Apple's SEC filing once more includes a note about how they "provide for pro-rata instead of full vesting in the event of retirement during the term of the award.". In 2021, Cook said that he is likely to leave Apple in the next ten years.



17 Comments

amar99 14 Years · 180 comments

How will he survive on such a low salary? What a guy.

zimmie 9 Years · 651 comments

DT36MT said:
amar99 said:
How will he survive on such a low salary? What a guy.
Will you do it if you were in his place just because someone or some group of people say you should?

If I were in such a position, I would have my salary lowered without somebody else pushing for it because I can't imagine ever needing more than about $100M in assets. That level of wealth is self-sustaining for even an unreasonably extravagant lifestyle. It's enough for separate his and hers Ferraris for every day of the month with plenty left over to still get about two million dollars of income per year on bank interest. What would you ever spend it on?

Xed 4 Years · 2896 comments

amar99 said:
How will he survive on such a low salary? What a guy.

Actually, he is, but you clearly aren't because you see a story about a CEO suggesting to lower his own salary because the stock is underperforming (which is no fault of his, but purely due to larger issues) and decide to make a snarky comment about him not being able to support himself.

paxman 17 Years · 4729 comments

Apparently the call for lower wages was based on the allegation that he earns more than 1400 x more than the lowest paid Apple worker. If so that is kinda crazy in any environment. Perhaps there should be legislation that regulates not the highest or lowest wage within an organization, but instead the allowable disparity. It would likely mean that bottom wages would increase and top wages go down but still grades and hierarchy could be observed.

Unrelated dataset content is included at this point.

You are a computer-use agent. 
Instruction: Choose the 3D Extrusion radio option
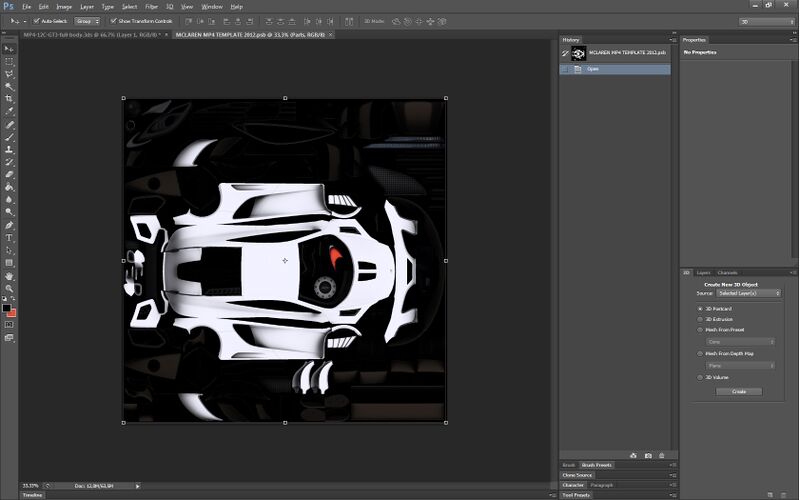(700, 319)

Marvin 18 Years · 15355 comments

paxman said:
Apparently the call for lower wages was based on the allegation that he earns more than 1400 x more than the lowest paid Apple worker. If so that is kinda crazy in any environment. Perhaps there should be legislation that regulates not the highest or lowest wage within an organization, but instead the allowable disparity. It would likely mean that bottom wages would increase and top wages go down but still grades and hierarchy could be observed.

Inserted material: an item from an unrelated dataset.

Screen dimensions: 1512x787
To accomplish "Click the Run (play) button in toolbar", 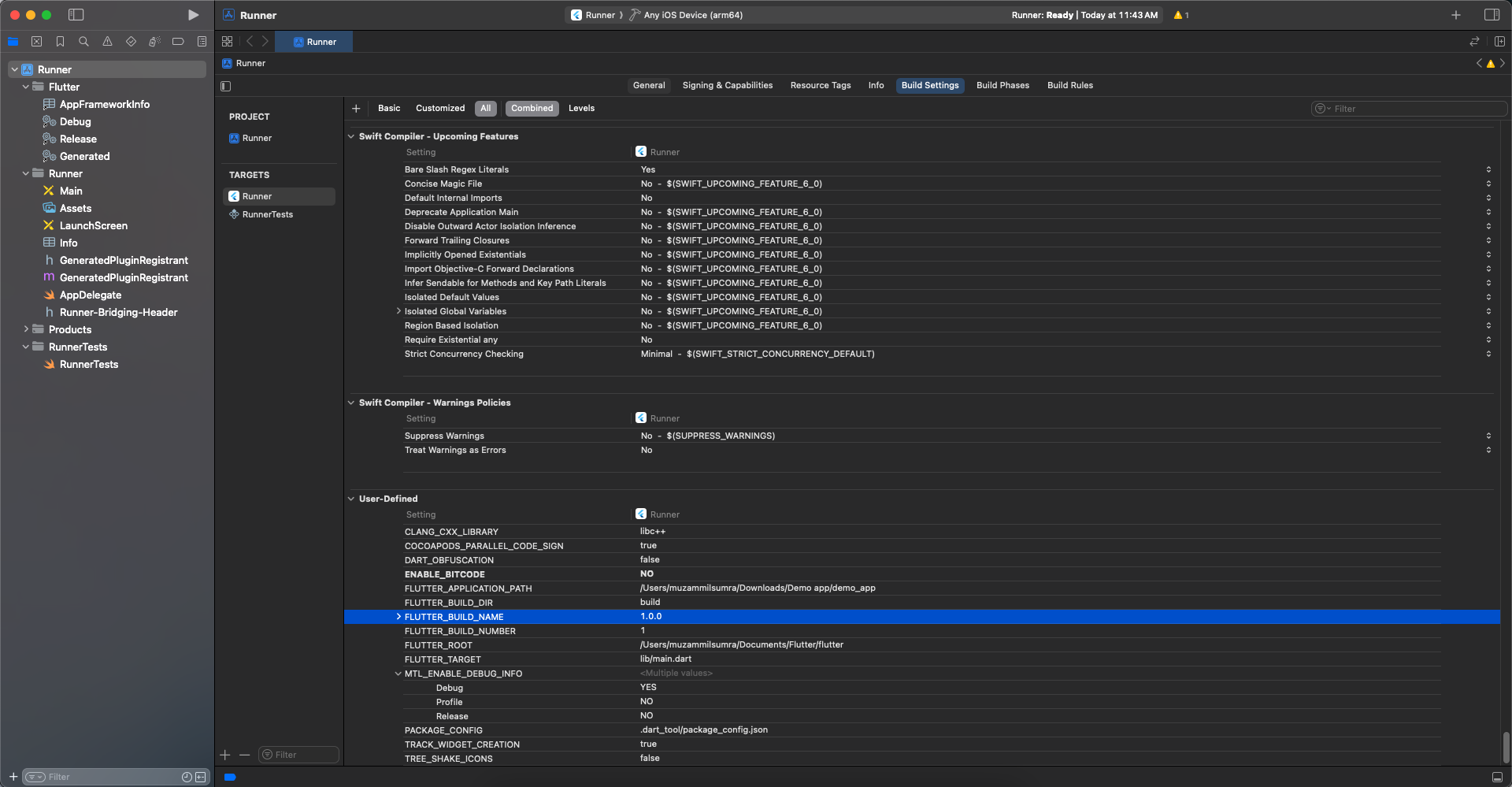I will 193,15.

Tim Cook's salary is much less than the billionaire investors are making from Apple. Warren Buffet made over $100b.

https://www.cnbc.com/2022/01/04/warren-buffett-makes-over-120-billion-on-apples-trot-to-3-trillion-among-his-best-bets-ever.html

$36b invested in 2018, more than 3x return. This nonagenarian doesn't put in a minute's work at Apple but makes over 1,500,000 times Apple's median salary.

https://finance.yahoo.com/news/apples-tim-cook-paid-over-124709881.html

When talking about fairness in earnings, the billionaire ownership class needs to be part of the discussion. They are the ones depriving the workers of earnings, not Tim Cook. Unpaid wages go to the company owners and so will Tim Cook's reduction in salary. Tim Cook has earned his salary, the billionaire owners haven't contributed anything to Apple's success.

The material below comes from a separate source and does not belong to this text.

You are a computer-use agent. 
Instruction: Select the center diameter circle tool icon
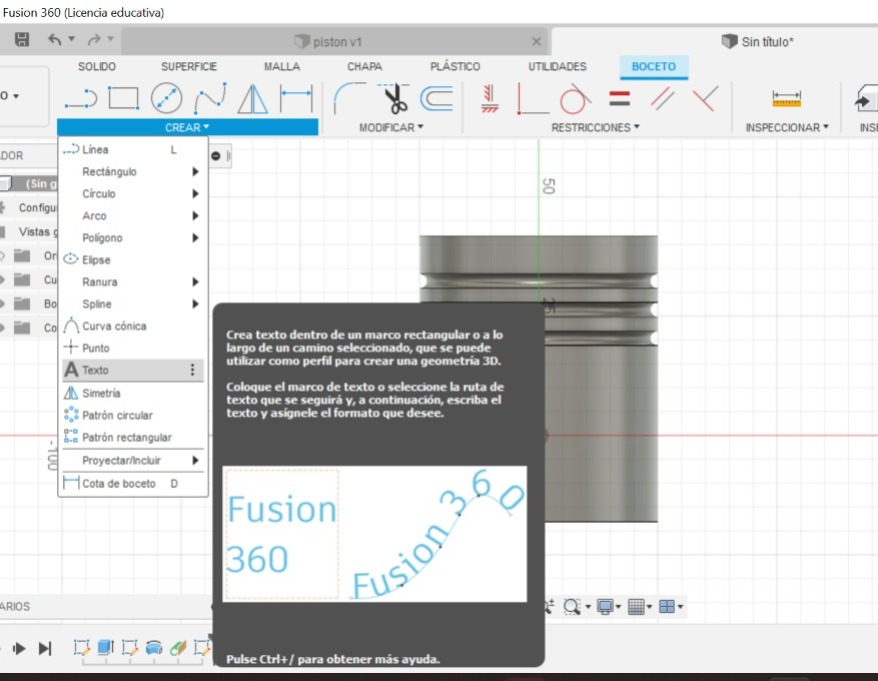[166, 98]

There needs to be an employment law that requires employees get allocated a minimum portion of company profits when company profits far exceed their payroll.

https://www.forbes.com/sites/cameronkeng/2014/12/18/if-apple-was-a-worker-cooperative-each-employee-would-earn-at-least-403k

$68k median salary over 100k employees = $6.8b. Apple has made over $90b profit the last 2 years:

https://www.macrotrends.net/stocks/charts/AAPL/apple/net-income

doubling the median salary (or rather bonus allocation, not permanent) of the workers would cost less than 10% of their profits and that's what the law should be - employees deserve at least 10% of a company's excessive profits. They're the ones who made the profit after all.